* Requirement *
Update the listing from the line containing "This screenshot has height=722, width=1024." through the line containing "The height and width of the screenshot is (426, 536)." by replacing "Screen dimensions" with "Display size" and leaving everything else unchanged. Return only those lines.

* Data for the task *
################

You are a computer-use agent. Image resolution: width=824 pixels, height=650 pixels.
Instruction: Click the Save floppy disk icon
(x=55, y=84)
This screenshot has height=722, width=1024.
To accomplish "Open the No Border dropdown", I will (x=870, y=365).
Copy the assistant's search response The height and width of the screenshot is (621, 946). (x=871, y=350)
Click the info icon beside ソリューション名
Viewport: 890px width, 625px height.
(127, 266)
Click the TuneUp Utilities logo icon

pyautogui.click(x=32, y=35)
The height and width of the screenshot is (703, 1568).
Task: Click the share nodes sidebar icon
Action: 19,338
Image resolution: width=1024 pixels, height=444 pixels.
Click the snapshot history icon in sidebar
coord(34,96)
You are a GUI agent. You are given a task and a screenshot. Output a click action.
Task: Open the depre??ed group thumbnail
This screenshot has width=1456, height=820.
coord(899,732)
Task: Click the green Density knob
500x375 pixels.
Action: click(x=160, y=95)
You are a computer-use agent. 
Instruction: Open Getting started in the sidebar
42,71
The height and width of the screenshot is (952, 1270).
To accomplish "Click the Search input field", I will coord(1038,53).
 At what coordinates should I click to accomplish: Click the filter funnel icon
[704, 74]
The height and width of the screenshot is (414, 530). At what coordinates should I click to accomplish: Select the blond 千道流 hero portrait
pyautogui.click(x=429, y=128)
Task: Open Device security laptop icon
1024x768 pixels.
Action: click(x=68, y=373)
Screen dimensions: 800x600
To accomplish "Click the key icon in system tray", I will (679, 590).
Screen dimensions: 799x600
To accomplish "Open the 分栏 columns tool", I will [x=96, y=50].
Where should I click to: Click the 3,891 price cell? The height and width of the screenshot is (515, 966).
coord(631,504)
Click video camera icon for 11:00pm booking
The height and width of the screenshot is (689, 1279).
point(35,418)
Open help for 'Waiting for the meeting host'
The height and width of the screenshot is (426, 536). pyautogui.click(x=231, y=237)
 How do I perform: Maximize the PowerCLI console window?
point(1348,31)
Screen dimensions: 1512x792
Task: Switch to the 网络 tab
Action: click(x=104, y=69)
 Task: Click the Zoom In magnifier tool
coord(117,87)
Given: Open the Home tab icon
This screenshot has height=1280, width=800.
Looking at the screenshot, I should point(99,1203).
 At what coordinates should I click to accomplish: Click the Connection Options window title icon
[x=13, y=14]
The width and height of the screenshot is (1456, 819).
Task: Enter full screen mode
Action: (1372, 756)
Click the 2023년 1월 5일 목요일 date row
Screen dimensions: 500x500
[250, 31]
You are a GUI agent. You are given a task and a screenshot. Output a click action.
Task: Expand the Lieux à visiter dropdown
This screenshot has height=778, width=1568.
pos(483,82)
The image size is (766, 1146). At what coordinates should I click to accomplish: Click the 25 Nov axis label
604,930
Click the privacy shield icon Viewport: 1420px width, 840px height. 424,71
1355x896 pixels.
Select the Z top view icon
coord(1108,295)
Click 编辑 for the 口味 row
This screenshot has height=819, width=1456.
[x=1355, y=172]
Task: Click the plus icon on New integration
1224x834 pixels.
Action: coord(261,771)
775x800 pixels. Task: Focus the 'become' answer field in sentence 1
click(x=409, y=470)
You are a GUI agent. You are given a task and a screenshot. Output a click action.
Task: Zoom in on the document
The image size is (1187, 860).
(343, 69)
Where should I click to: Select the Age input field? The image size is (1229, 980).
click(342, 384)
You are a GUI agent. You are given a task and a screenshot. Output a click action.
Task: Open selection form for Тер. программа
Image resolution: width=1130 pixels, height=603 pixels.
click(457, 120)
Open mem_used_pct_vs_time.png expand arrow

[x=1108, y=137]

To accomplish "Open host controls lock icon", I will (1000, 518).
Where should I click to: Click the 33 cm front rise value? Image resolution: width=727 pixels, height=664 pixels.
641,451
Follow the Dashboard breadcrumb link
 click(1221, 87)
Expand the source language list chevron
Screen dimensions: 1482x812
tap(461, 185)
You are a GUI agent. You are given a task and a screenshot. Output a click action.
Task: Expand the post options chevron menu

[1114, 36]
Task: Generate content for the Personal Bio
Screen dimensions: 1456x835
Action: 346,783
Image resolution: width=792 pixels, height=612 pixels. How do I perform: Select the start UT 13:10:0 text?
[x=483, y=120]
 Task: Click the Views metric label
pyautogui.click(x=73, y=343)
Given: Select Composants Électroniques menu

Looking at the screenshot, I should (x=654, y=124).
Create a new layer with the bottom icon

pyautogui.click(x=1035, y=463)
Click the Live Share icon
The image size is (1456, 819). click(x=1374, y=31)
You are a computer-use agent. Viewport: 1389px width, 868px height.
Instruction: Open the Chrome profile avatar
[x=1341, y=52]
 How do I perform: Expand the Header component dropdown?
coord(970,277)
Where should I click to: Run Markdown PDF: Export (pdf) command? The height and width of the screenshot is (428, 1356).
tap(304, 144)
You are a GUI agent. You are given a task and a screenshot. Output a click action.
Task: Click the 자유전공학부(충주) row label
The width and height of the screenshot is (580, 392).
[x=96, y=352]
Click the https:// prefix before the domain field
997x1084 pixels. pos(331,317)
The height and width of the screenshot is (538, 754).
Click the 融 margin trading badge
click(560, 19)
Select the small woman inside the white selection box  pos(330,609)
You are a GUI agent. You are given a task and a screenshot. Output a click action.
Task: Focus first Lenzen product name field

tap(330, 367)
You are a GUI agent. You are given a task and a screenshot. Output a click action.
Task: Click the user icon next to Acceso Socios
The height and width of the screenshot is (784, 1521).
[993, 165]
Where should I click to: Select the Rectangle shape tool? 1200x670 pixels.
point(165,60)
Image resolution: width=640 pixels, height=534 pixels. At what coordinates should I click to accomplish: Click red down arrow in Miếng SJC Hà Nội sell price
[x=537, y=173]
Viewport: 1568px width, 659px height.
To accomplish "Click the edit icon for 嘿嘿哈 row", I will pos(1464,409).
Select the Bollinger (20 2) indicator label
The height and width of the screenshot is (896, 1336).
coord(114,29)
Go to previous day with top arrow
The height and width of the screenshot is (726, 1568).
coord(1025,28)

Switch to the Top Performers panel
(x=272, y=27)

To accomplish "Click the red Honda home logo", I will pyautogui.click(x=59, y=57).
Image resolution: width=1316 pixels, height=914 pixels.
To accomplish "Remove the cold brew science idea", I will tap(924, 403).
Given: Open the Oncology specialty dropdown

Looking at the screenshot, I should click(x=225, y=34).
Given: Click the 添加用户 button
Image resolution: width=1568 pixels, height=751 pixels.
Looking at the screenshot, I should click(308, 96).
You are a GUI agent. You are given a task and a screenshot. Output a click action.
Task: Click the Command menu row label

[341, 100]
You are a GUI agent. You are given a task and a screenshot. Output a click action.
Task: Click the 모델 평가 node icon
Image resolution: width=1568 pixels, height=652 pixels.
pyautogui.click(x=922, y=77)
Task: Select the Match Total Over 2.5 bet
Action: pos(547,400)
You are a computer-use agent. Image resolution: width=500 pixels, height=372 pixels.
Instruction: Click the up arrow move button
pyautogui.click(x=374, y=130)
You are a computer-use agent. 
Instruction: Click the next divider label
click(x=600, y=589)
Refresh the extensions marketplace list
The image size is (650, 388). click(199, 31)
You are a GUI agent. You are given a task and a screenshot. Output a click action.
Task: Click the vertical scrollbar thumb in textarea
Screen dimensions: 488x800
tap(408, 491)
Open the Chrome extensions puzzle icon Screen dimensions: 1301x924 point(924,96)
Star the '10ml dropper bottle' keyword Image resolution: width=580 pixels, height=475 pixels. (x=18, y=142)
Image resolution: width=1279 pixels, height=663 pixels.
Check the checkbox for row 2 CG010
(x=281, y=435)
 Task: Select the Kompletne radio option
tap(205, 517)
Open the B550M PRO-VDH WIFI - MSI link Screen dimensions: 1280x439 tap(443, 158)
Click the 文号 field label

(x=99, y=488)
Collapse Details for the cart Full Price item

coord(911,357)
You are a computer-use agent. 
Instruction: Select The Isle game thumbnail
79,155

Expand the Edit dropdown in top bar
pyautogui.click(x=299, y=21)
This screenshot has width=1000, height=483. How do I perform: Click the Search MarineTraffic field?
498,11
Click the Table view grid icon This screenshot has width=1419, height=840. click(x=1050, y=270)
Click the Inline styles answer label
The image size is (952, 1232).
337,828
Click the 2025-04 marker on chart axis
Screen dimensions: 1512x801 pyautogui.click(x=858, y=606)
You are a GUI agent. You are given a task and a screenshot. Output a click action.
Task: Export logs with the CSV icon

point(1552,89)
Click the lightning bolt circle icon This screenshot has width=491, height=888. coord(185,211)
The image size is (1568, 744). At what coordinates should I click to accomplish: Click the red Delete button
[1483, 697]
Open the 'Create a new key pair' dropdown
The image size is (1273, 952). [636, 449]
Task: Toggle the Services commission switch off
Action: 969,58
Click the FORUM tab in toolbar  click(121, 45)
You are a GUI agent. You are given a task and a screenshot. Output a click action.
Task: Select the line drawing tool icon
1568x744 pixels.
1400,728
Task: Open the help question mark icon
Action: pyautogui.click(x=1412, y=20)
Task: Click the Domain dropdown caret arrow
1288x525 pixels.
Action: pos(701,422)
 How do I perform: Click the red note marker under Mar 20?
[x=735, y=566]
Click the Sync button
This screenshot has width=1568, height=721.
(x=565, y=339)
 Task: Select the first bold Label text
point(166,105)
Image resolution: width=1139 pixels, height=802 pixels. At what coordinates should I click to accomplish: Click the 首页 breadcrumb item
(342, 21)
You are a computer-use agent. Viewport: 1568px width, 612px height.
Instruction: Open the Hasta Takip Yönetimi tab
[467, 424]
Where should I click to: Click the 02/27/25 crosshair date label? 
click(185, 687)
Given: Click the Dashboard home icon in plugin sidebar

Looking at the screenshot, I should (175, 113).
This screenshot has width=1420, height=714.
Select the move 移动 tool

################

* Solution to this task *
This screenshot has height=722, width=1024.
To accomplish "Open the No Border dropdown", I will (x=870, y=365).
Copy the assistant's search response The height and width of the screenshot is (621, 946). (x=871, y=350)
Click the info icon beside ソリューション名
Viewport: 890px width, 625px height.
(127, 266)
Click the TuneUp Utilities logo icon

pyautogui.click(x=32, y=35)
The height and width of the screenshot is (703, 1568).
Task: Click the share nodes sidebar icon
Action: 19,338
Image resolution: width=1024 pixels, height=444 pixels.
Click the snapshot history icon in sidebar
coord(34,96)
You are a GUI agent. You are given a task and a screenshot. Output a click action.
Task: Open the depre??ed group thumbnail
This screenshot has width=1456, height=820.
coord(899,732)
Task: Click the green Density knob
500x375 pixels.
Action: click(x=160, y=95)
You are a computer-use agent. 
Instruction: Open Getting started in the sidebar
42,71
The height and width of the screenshot is (952, 1270).
To accomplish "Click the Search input field", I will coord(1038,53).
 At what coordinates should I click to accomplish: Click the filter funnel icon
[704, 74]
The height and width of the screenshot is (414, 530). At what coordinates should I click to accomplish: Select the blond 千道流 hero portrait
pyautogui.click(x=429, y=128)
Task: Open Device security laptop icon
1024x768 pixels.
Action: click(x=68, y=373)
Display size: 800x600
To accomplish "Click the key icon in system tray", I will (679, 590).
Display size: 799x600
To accomplish "Open the 分栏 columns tool", I will [x=96, y=50].
Where should I click to: Click the 3,891 price cell? The height and width of the screenshot is (515, 966).
coord(631,504)
Click video camera icon for 11:00pm booking
The height and width of the screenshot is (689, 1279).
point(35,418)
Open help for 'Waiting for the meeting host'
The height and width of the screenshot is (426, 536). pyautogui.click(x=231, y=237)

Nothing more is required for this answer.